Florida’s private school choice programs are especially robust, not only in terms of eligibility but with scholarship value and available funding.

Under HB 1, the historic bill that the Florida Legislature passed last year and Gov. Ron DeSantis signed into law, every student is now eligible for a choice scholarship. This year, nearly 400,000 students are using them. On average, each scholarship is worth about $8,000, and total state support this year is roughly $3 billion.

Since 2014, the percentage of students using choice scholarships in Florida Catholic schools has grown from 18 percent to 75 percent. Last summer, we documented the trend lines in a widely circulated white paper, and last week, we issued an update brief, given fresh data from the National Catholic Educational Association and Florida Catholic Conference that further amplifies how much Florida is an outlier.

And there’s more to this story than just school choice. Among other important subplots: Florida Catholic schools have become increasingly, multi-dimensionally diverse.

With students of color as a whole, Florida Catholic schools are now as diverse as Florida’s public schools. The number of students using special needs scholarships rose by 37 percent this past year alone (to 8,296 total). And over the last decade, the percentage of non-Catholic students climbed from 13 percent to 19 percent. The numbers suggest a wide array of families want what Catholic schools offer — and Florida’s Catholic schools are embracing them.

This growth is happening in the most competitive educational environment in America. Over the last 10 years, the number of private schools in Florida has grown by more than 30 percent. Ditto for charter schools. The options offered by school districts — magnet schools, career academies, open enrollment, and so on — has also exploded. Yet Catholic schools are flourishing.

Some Catholic schools that were holding save-our-school fundraisers 10 or 15 years ago are now full. In the Diocese of Venice, all 16 schools now have wait-lists. Several new schools across the state have opened, and one — St. Malachy near Fort Lauderdale — re-opened last fall after being shut down in 2009.

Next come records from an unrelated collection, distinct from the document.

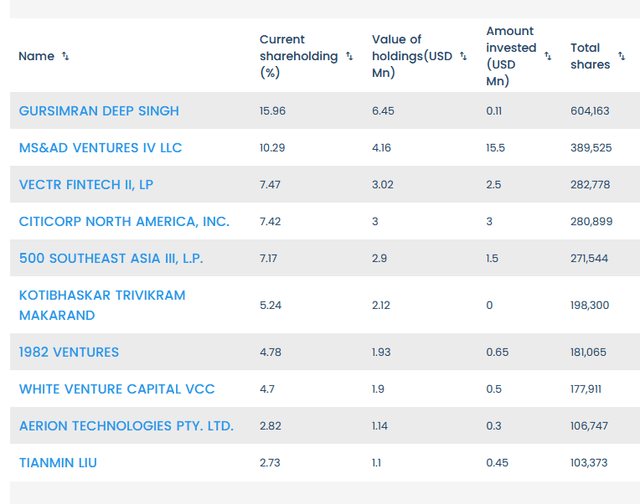Click the 1982 Ventures link
This screenshot has height=504, width=640.
coord(69,352)
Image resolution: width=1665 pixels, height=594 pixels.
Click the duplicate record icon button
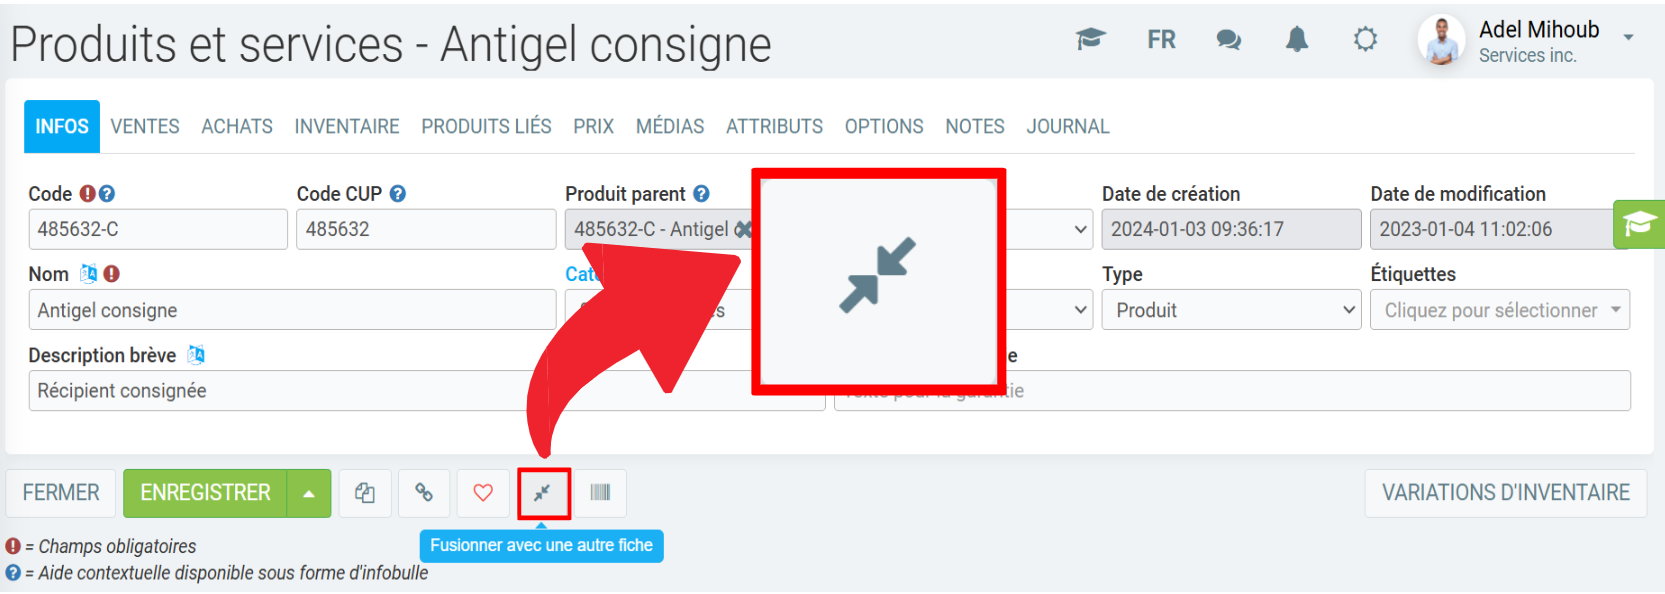click(365, 493)
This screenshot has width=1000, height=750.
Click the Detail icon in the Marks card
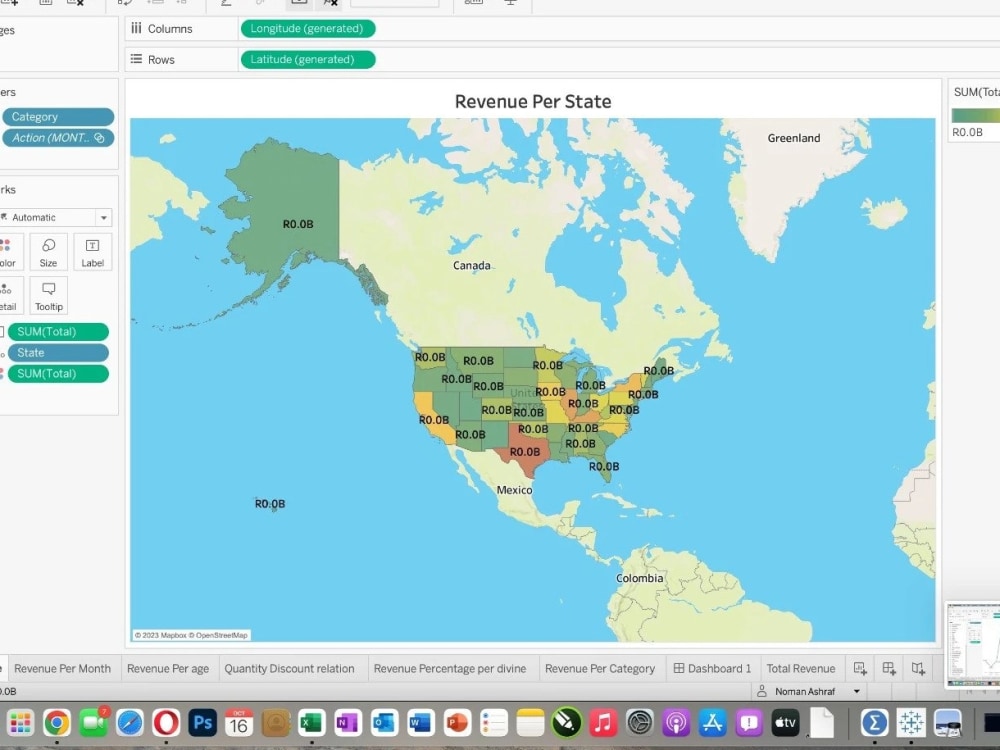(8, 295)
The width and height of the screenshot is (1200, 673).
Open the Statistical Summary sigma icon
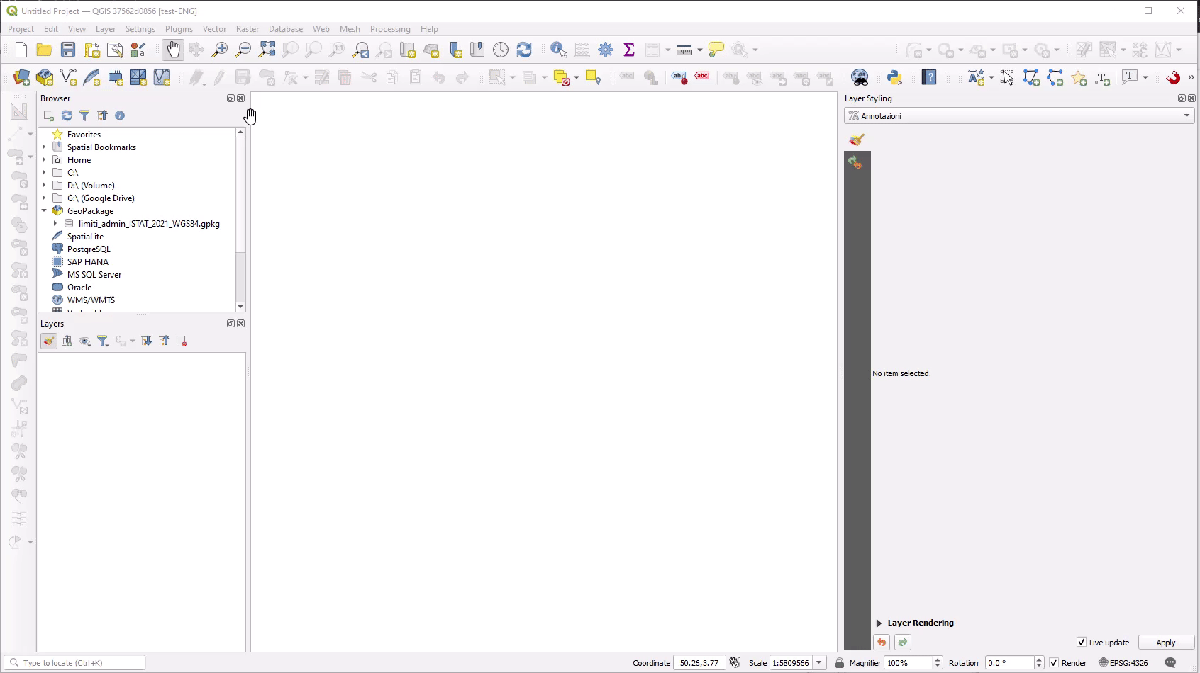point(629,50)
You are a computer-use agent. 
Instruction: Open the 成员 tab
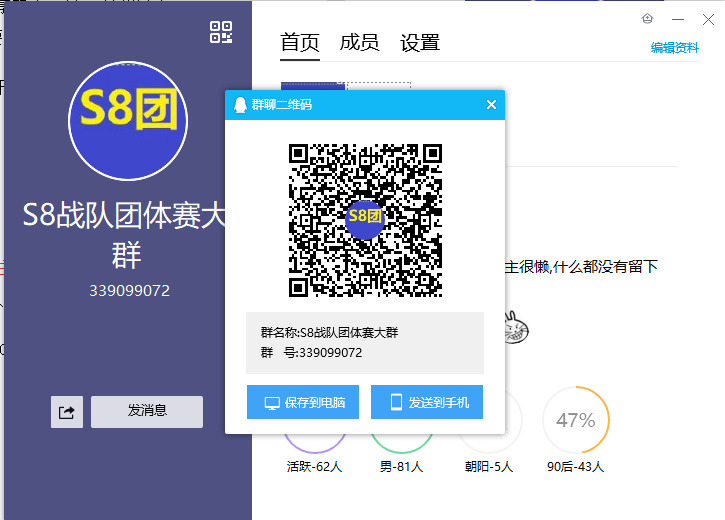359,43
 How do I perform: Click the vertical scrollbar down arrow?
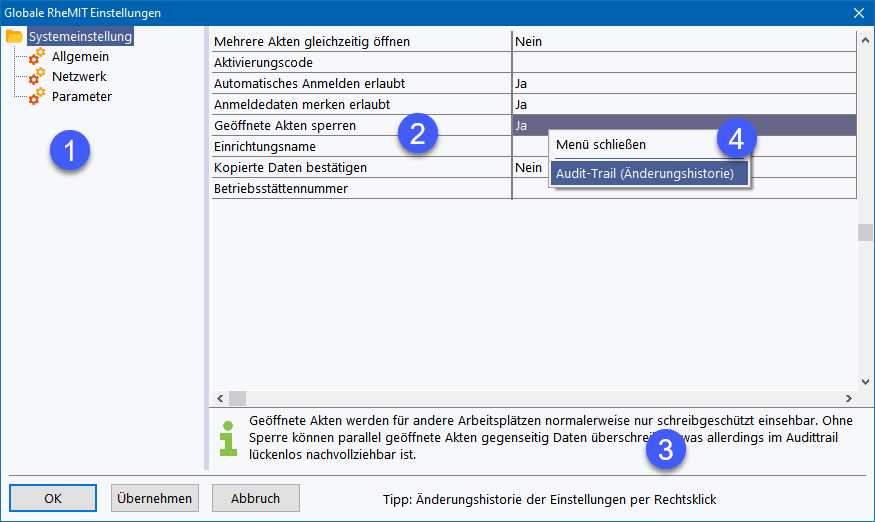coord(865,381)
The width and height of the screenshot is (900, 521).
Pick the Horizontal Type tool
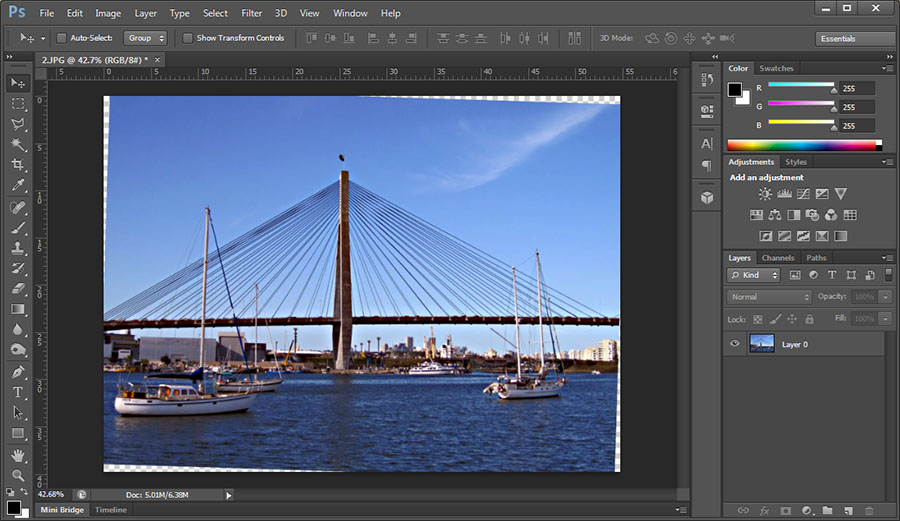18,392
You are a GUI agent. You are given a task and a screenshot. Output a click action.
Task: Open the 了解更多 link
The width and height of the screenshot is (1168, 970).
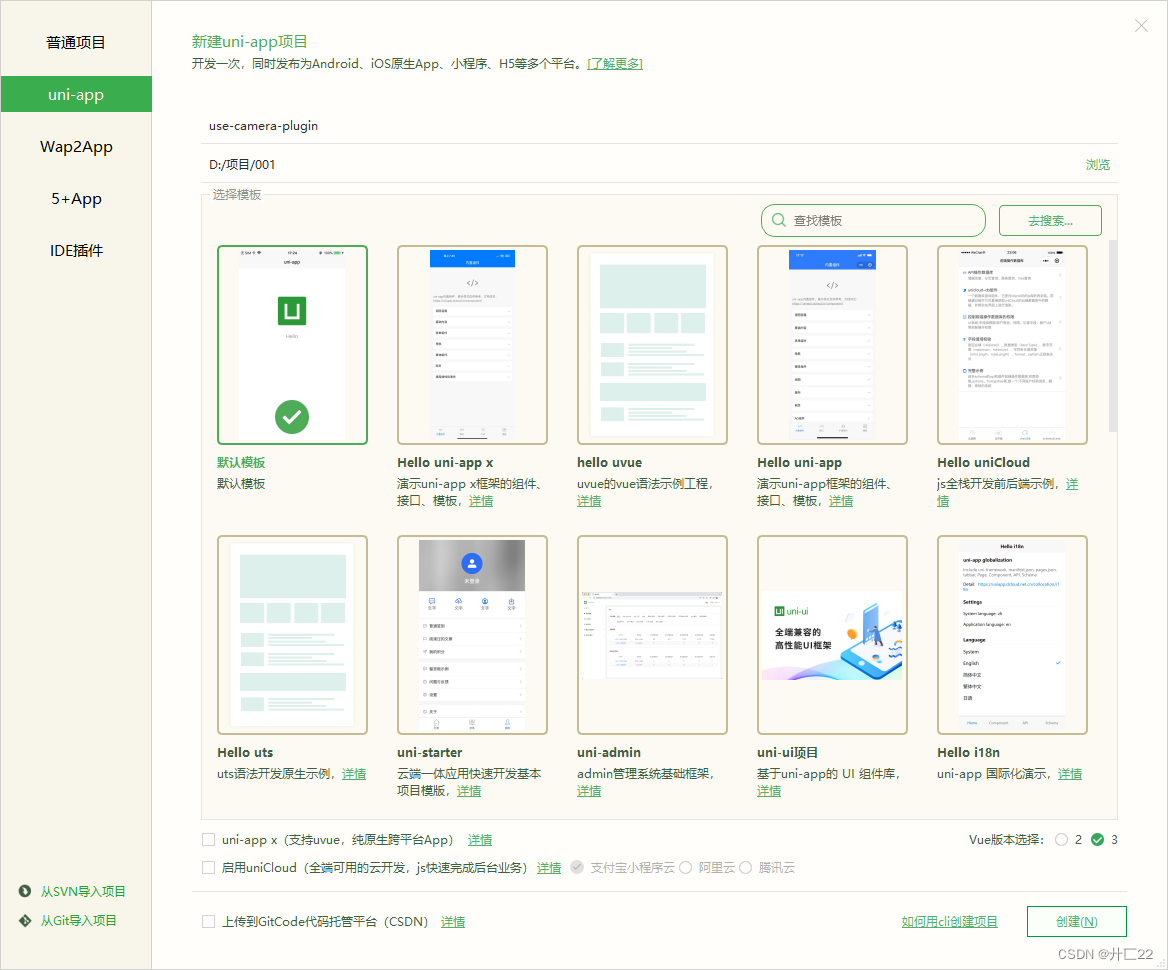pos(615,63)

This is no accident. Catholic schools have adjusted without compromising the core Catholic education they’ve always delivered. They have embraced innovative academic programming — whether it’s International Baccalaureate programs, dual language immersion or a classical curriculum — to give even more families even more reason to choose them. They’re also deploying cutting-edge communications strategies to ensure families know choice scholarships are available.

In coming years, the expansion of school choice across the country will bring unprecedented opportunities to Catholic education supporters. We hope the Florida story can inspire and instruct.

The Sunshine State is leading an incredibly broad-based movement that’s benefiting all families, no matter what options they prefer. But when it comes to growing Catholic schools, there’s no reason it should continue to be an outlier.

Lauren May is director of advocacy at Step Up For Students, the nonprofit that administers Florida’s education choice scholarship programs, and a former Catholic school teacher and principal. Ron Matus is Step Up’s director of research and special projects.